Desde el debate de investidura, hace ya un par de semanas, muchas han sido las voces que han exigido disculpas públicas de Pablo Iglesias a Felipe González. Felipe puede insultar. Puede mentir. Puede faltar. Pero a él se le debe un respeto que ni las verdades manchadas del probado terrorismo de estado pueden vulnerar.

En nuestro país, tenemos asumido un relato sobre la Transición que tiende a hablar de aquellos días de un modo acrítico, proyectando a los miembros de la clase política de entonces como poco menos que dioses. La consecuencia inevitable de revisar de forma tan idílica nuestro pasado reciente no es otra que la de terminar despreciando y minusvalorando todo lo actual, pues ante una epopeya repleta de héroes, insobornable altura de estado, generosidad incondicional y responsabilidad patriótica, la vulgaridad e imperfección humanas se muestran incapaces de competir. Felipe González es una de esas vacas sagradas, un santo laico intocable. Si Pablo Iglesias le habla de tú a tú, Pablo Iglesias desprecia la memoria del país. Y eso es intolerable.

El “espíritu de la Transición” es un recurso político que sirve a intereses políticos. No por casualidad Albert Rivera recurra tanto a la figura de Adolfo Suárez. O incluso a la de Carrillo (provocando la genial reprimenda pública de Alberto Garzón: “Como dirección del PCE le digo que no use nuestra historia para justificar sus acuerdos”). La nostalgia sirve políticamente. El “Cualquier tiempo pasado fue mejor” tiene consecuencias en nuestra mentalidad, en el imaginario colectivo. Lo anterior siempre se ve con las gafas de la perspectiva histórica: lo anterior, lo que estudiamos, es “historia”, es algo grande. Lo de hoy es simple “actualidad”. Y lo actual carece del componente épico de lo histórico.

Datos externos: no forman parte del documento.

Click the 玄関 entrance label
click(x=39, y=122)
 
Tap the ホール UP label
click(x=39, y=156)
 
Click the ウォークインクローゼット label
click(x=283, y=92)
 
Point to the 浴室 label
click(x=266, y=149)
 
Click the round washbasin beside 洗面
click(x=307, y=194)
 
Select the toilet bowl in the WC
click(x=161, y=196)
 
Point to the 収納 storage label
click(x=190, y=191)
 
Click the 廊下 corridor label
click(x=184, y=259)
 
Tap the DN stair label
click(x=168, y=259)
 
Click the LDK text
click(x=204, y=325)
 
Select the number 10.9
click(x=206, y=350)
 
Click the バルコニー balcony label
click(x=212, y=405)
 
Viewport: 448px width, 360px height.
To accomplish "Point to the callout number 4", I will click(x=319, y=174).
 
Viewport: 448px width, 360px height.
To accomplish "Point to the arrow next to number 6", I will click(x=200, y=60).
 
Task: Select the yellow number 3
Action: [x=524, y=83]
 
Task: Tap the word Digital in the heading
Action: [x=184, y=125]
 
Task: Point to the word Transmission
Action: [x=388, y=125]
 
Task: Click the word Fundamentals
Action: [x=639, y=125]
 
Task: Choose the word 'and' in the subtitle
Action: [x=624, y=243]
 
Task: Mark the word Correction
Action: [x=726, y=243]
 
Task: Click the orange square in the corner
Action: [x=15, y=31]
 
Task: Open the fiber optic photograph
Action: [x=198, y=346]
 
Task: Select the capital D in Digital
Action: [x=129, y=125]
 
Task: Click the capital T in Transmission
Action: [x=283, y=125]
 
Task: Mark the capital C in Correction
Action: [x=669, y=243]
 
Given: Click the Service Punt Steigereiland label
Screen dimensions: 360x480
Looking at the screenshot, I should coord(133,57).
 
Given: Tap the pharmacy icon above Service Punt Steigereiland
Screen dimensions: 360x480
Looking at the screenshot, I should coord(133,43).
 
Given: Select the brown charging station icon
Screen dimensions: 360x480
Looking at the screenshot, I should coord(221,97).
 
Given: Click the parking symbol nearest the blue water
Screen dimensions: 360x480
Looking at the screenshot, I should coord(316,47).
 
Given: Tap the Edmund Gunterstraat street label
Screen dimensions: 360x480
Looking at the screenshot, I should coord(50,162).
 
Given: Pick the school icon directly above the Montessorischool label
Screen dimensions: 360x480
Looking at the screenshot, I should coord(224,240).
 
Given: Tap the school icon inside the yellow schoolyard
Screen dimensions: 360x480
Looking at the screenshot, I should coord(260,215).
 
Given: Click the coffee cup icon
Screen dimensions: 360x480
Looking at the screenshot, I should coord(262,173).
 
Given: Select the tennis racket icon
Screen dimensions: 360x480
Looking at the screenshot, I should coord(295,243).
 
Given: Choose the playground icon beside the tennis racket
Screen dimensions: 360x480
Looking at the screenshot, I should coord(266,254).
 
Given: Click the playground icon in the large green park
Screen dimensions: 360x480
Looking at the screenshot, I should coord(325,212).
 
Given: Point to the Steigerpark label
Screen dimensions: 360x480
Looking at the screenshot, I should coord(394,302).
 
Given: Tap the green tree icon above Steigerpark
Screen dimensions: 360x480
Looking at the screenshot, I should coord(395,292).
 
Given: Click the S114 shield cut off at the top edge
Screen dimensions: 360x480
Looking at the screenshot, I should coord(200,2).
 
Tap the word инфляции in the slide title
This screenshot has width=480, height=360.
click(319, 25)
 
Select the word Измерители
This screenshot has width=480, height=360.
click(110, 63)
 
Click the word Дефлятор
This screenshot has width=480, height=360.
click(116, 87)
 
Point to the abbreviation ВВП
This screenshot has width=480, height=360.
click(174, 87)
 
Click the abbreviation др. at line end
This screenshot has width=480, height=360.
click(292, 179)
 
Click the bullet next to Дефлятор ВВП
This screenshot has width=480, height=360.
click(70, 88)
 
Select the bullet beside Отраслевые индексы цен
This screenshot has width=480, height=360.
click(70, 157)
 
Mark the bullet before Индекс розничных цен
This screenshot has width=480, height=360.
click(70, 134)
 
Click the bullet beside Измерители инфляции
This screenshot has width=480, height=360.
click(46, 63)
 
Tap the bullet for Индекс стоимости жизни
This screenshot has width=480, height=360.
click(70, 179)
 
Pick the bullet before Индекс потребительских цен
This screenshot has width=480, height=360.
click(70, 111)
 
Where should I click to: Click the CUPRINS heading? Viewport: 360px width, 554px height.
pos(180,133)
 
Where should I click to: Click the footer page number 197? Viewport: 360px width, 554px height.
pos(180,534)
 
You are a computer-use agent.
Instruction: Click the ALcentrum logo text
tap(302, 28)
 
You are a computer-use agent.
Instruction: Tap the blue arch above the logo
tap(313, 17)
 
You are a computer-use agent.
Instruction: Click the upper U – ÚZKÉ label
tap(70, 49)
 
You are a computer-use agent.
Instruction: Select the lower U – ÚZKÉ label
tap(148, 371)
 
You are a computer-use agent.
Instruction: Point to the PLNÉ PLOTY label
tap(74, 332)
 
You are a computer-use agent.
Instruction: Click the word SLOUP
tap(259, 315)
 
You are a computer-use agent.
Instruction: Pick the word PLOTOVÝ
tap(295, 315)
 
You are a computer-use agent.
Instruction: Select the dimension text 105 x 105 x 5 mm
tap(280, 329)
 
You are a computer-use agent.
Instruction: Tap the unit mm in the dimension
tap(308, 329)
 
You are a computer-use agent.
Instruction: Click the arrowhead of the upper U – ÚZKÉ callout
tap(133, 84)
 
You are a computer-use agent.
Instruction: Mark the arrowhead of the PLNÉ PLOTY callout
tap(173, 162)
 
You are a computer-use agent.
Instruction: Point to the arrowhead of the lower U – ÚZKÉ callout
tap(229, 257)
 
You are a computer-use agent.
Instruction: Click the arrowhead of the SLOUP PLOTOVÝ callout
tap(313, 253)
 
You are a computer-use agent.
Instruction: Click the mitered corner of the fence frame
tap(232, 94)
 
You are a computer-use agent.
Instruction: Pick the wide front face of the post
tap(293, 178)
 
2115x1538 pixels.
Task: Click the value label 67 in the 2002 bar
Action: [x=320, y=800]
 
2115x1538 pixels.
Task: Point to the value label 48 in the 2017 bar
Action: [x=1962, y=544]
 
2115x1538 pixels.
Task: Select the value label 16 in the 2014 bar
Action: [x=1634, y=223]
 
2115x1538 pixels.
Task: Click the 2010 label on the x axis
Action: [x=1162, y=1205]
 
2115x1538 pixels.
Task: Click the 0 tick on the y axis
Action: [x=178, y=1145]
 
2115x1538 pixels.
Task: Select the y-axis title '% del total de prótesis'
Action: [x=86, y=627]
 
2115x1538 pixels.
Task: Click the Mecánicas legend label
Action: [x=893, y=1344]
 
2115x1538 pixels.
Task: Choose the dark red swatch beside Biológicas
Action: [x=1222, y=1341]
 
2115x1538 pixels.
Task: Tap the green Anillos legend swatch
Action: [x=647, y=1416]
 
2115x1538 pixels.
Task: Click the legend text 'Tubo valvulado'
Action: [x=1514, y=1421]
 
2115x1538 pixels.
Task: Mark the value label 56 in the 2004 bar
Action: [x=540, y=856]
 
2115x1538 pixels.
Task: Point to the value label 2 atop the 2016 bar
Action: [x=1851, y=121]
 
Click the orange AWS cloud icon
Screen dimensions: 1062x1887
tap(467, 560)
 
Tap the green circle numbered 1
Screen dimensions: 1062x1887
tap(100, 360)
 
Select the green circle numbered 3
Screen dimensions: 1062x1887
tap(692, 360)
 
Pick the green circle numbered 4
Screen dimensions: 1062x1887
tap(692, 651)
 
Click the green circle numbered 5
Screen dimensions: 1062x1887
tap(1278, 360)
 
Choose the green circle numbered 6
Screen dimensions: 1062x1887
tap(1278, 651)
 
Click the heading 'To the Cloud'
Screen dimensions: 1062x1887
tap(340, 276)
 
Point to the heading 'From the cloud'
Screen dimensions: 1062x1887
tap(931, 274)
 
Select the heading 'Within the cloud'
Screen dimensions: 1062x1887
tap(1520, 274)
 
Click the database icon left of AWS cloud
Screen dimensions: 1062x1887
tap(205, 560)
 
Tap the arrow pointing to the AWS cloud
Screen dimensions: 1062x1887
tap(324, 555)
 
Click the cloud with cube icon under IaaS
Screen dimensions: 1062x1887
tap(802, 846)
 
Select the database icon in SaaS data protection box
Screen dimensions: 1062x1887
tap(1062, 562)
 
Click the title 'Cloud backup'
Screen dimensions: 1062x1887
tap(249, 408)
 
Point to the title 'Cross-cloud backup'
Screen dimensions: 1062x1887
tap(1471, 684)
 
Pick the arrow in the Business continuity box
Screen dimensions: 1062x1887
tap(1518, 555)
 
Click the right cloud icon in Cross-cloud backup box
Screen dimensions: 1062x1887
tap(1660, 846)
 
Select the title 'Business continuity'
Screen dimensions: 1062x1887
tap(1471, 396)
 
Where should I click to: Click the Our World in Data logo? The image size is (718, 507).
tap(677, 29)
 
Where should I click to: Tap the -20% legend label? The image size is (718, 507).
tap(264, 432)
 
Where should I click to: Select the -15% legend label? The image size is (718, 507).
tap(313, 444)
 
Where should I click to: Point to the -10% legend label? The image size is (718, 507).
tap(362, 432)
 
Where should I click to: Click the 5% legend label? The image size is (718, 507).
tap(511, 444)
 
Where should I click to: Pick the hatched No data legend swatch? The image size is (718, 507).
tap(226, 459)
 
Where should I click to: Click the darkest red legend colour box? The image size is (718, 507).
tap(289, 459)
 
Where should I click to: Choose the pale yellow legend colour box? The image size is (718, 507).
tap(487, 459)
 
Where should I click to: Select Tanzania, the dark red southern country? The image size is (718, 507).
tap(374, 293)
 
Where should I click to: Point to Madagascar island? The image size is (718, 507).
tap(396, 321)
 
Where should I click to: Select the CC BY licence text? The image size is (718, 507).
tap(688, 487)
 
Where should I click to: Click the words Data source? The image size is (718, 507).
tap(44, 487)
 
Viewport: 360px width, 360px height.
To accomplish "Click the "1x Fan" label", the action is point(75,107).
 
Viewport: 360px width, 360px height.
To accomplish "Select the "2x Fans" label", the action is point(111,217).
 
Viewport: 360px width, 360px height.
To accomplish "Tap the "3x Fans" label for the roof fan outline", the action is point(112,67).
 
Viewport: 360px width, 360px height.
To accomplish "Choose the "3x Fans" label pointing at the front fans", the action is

El pasado sábado por la noche, varios periodistas entrados en años volvían a repetirnos, por si se nos había pasado por la cabeza la idea de mirar con algo de valoración positiva la historia que en nuestros días estamos escribiendo, que lo que está ocurriendo ahora es basura. Que no hay nivel. Que quienes hicieron política con mayúscula fueron ellos y ellas, su generación. Tras su gesta, la historia se acabó. Todo es mediocridad hoy día.

No pudo faltar Victoria Prego. Al fin y al cabo, si pensamos como pensamos la Transición es, en gran parte, gracias a su serie de documentales en la que lo fundamental para entender la política, para entender el paso de la dictadura a la democracia en nuestro país, no reside en el pueblo, ni en los agentes sociales, ni en la correlación de fuerzas entre distintos campos, ni en la coyuntura internacional, sino en un puñado de hombres que, como la madre que alumbra a sus hijos, nos enseñaron el camino de la libertad. Hombres libres de la imperfección que asola a esta generación nuestra tan burda y carente de valía. Héroes insobornables. Estadistas generosos. Patriotas responsables. Protagonistas de un relato que nos dice y nos repite que no valemos nada.